The answer lies in the fact that there are two types of laws: just and unjust.
I would be the first to advocate obeying just laws. One has not only a legal
but a moral responsibility to obey just laws. Conversely, one has a moral
responsibility to disobey unjust laws. I would agree with St. Augustine that
"an unjust law is no law at all."
Now, what
is the difference between the two? How does one determine whether a law is just
or unjust?
A just law is a man made code that squares with the moral law or the law of God.
An unjust law is a code that is out of harmony with the moral law. To put it in
the terms of St. Thomas Aquinas: An unjust law is a human law that is not
rooted in eternal law and natural law. Any law that uplifts human personality
is just. Any law that degrades human personality is unjust. All segregation
statutes are unjust because segregation distorts the soul and damages the
personality. It gives the segregator a false sense of superiority and the
segregated a false sense of inferiority. Segregation, to use the terminology of
the Jewish philosopher Martin Buber, substitutes an "I it"

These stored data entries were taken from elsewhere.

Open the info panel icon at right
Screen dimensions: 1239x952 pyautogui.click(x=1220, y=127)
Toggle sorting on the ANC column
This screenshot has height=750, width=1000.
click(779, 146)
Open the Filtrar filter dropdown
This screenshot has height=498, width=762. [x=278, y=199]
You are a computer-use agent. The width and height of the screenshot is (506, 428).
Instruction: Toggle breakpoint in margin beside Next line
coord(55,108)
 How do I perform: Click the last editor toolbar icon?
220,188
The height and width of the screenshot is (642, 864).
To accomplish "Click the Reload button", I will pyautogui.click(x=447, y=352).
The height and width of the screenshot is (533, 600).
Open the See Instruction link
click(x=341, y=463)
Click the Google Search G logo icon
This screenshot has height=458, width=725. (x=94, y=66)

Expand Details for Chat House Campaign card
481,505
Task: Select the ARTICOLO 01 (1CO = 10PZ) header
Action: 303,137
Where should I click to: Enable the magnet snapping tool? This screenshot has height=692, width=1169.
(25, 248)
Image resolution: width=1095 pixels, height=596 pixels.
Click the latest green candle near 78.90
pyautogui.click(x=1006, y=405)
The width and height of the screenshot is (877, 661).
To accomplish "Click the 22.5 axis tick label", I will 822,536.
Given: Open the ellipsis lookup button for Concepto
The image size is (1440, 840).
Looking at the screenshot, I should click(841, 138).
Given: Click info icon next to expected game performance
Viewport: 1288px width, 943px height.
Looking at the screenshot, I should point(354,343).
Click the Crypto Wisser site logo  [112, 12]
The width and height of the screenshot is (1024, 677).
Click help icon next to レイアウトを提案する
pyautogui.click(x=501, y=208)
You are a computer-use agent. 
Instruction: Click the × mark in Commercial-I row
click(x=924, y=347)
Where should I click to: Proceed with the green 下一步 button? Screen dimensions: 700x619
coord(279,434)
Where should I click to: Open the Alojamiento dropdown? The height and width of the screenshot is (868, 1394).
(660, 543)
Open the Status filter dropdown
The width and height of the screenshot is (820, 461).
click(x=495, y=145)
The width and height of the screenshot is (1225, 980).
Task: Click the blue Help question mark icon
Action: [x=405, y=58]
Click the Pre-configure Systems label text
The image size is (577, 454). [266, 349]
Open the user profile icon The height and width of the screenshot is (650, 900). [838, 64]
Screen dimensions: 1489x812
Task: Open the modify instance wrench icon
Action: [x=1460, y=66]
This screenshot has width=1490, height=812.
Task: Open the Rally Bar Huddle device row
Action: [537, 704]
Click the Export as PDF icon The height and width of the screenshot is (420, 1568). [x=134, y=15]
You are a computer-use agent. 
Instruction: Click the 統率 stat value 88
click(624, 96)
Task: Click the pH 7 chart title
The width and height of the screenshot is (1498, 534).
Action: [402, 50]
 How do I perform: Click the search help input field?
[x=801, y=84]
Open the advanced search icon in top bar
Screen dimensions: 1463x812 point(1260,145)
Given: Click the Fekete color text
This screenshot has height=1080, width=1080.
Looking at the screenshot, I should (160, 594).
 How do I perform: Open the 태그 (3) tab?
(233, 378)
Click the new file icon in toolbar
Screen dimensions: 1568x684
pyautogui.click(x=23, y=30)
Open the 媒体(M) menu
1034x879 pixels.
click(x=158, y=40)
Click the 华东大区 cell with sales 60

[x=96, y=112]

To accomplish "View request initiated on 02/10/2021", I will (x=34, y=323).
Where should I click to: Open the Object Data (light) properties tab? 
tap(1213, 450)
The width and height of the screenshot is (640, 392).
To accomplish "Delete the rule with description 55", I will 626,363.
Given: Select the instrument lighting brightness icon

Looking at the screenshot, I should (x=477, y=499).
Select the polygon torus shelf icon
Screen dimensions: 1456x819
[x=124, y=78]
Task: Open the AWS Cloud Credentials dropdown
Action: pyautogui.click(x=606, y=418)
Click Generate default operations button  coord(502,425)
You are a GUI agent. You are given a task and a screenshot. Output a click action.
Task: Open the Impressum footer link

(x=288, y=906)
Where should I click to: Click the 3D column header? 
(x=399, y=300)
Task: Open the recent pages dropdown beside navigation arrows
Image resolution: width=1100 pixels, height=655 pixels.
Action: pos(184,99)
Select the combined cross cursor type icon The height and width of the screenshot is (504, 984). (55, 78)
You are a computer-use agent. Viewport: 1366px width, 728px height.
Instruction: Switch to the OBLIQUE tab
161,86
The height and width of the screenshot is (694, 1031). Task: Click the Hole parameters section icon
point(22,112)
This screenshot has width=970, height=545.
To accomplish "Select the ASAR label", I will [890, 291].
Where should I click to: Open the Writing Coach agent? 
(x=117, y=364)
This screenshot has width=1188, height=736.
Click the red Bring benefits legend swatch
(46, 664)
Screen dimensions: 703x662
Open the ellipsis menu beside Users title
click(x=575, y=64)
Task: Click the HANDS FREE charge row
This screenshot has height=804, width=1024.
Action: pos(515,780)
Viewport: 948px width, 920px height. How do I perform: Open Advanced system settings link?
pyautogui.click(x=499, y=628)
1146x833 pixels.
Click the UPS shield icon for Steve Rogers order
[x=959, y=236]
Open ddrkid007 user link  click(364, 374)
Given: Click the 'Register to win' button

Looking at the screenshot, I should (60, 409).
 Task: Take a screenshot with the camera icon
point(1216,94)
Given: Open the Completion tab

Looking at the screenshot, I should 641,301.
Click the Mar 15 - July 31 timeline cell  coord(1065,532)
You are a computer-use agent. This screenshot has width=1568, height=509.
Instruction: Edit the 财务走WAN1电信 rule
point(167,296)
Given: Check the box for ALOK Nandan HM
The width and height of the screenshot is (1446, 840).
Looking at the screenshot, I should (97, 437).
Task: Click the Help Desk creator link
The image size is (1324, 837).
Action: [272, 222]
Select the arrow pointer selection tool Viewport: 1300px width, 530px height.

relationship for an "I thou" relationship and ends up relegating
persons to the status of things.
Over the years there have been attempts to say when human life begins. Usually the definition is subjective, like "at the point of quickening" or "viability" or else is completely arbitrary, like x number of weeks. The only non-subjective startpoint for human life is at the point where, if uninterupted, it will continue. That point is conception.
By relegating
the unborn to the status of thing, killing it becomes no more of a moral
decision than swatting a fly. Most people are rightly uncomfortable with
this and that is why most people will say "I would not have an abortion
myself, but I don't want to tell others what they should do". However, if the
unborn are human and abortion is murder, this argument doesn't fly. How
does one say murder is wrong for me and not for you? You can't.